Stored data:

──────────

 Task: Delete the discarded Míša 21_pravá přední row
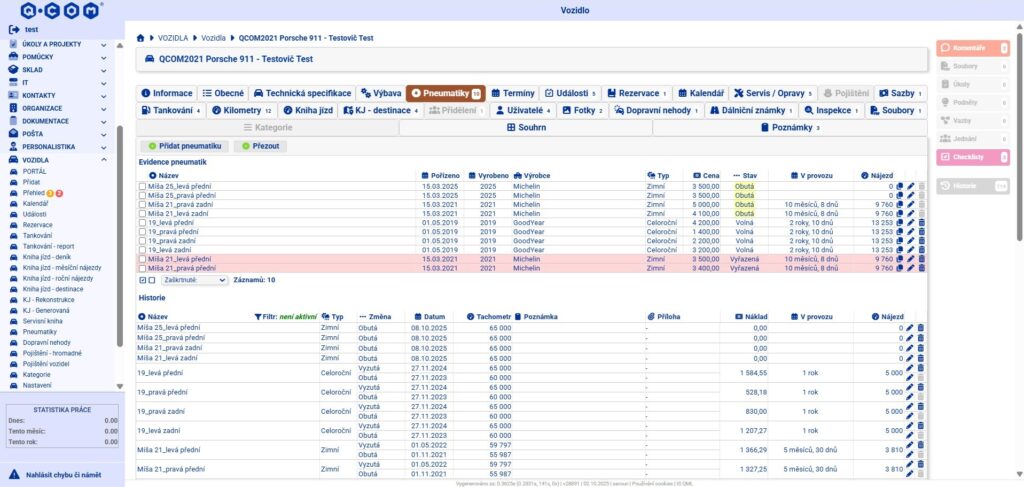pyautogui.click(x=921, y=267)
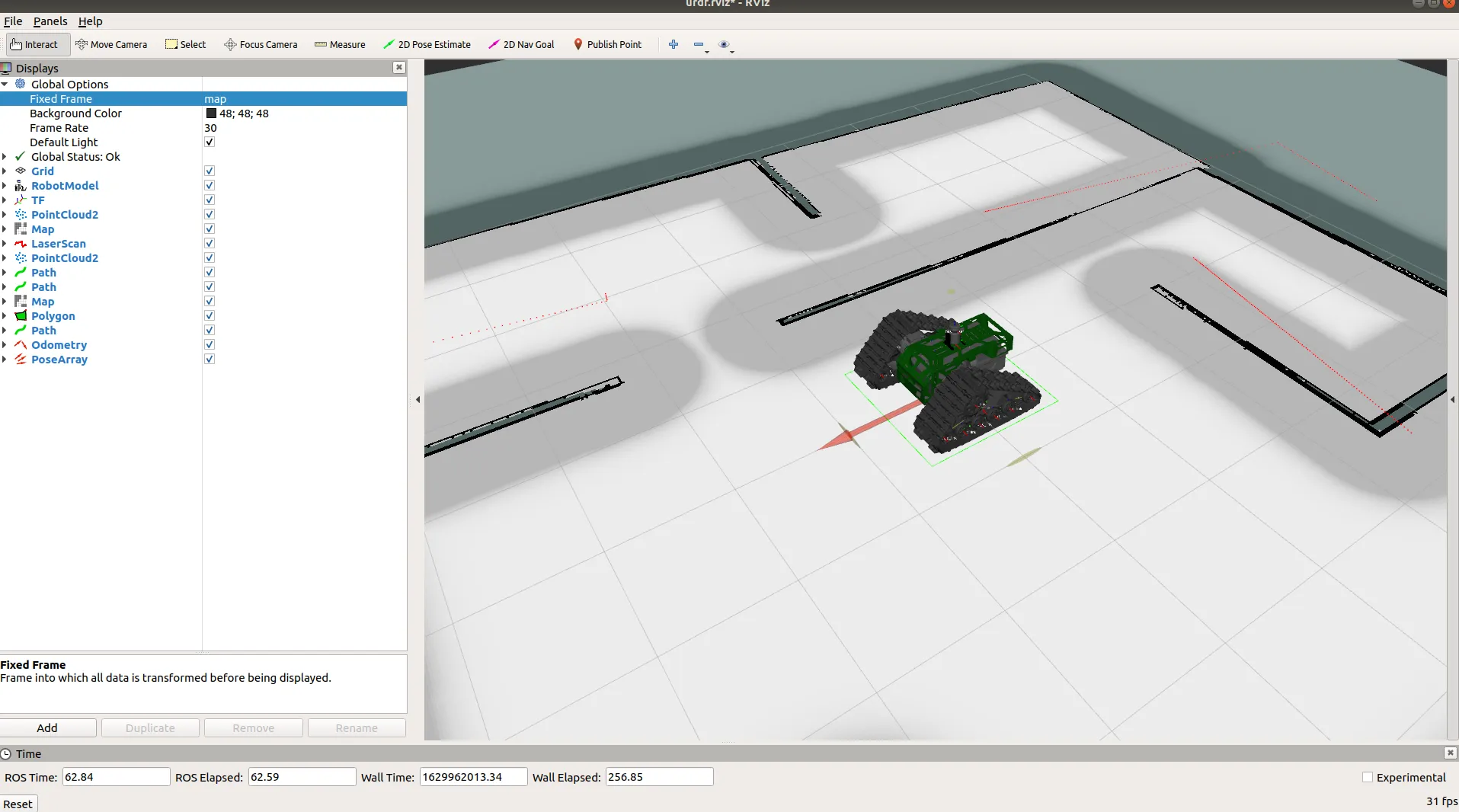Select the 2D Pose Estimate tool
Viewport: 1459px width, 812px height.
point(427,44)
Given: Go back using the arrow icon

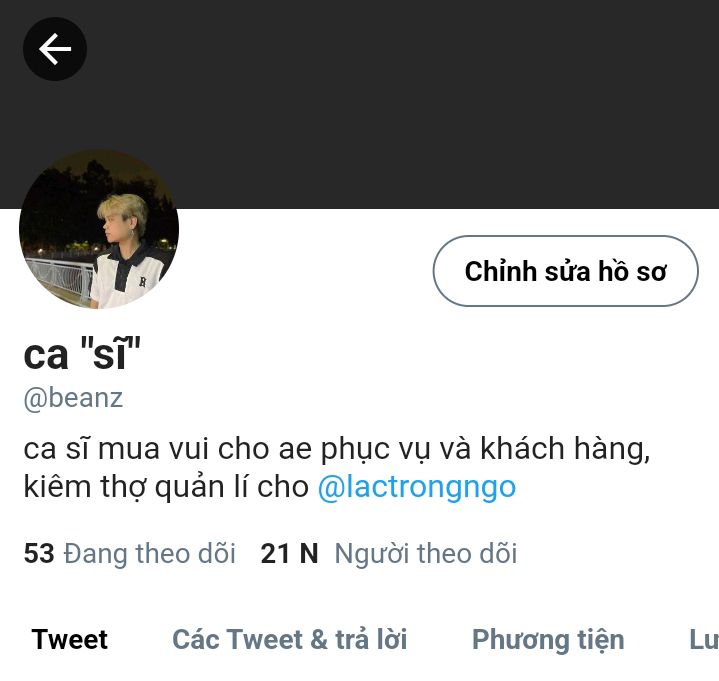Looking at the screenshot, I should tap(55, 49).
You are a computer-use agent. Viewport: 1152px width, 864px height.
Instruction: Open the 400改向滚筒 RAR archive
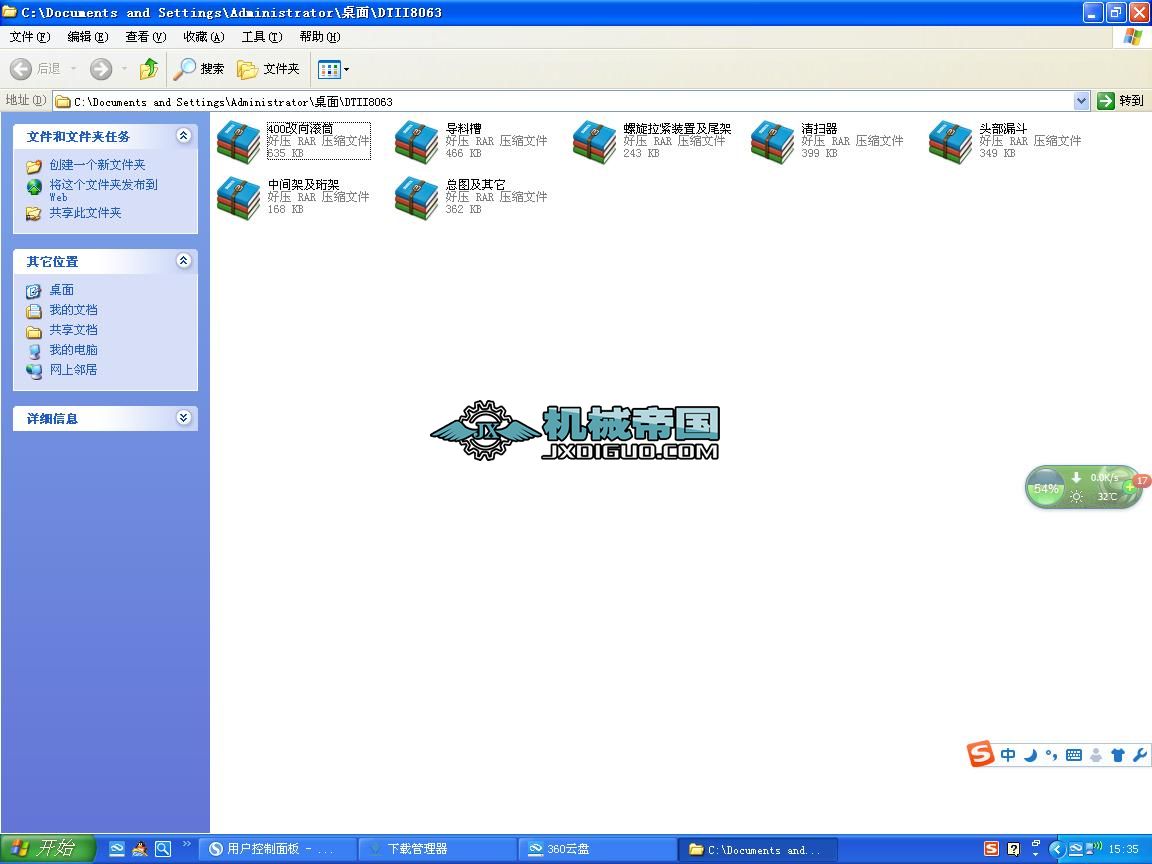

──────────

#### [WORK TO COMPLETE]
An exact reproduction of the data is required, with pictures excluded.

#### [ANSWER BOX]
 Task: Delete the discarded Míša 21_pravá přední row
pyautogui.click(x=921, y=267)
Select the 2D Pose Estimate tool
Viewport: 1459px width, 812px height.
point(427,44)
Given: Go back using the arrow icon

Looking at the screenshot, I should tap(55, 49).
You are a computer-use agent. Viewport: 1152px width, 864px height.
Instruction: Open the 400改向滚筒 RAR archive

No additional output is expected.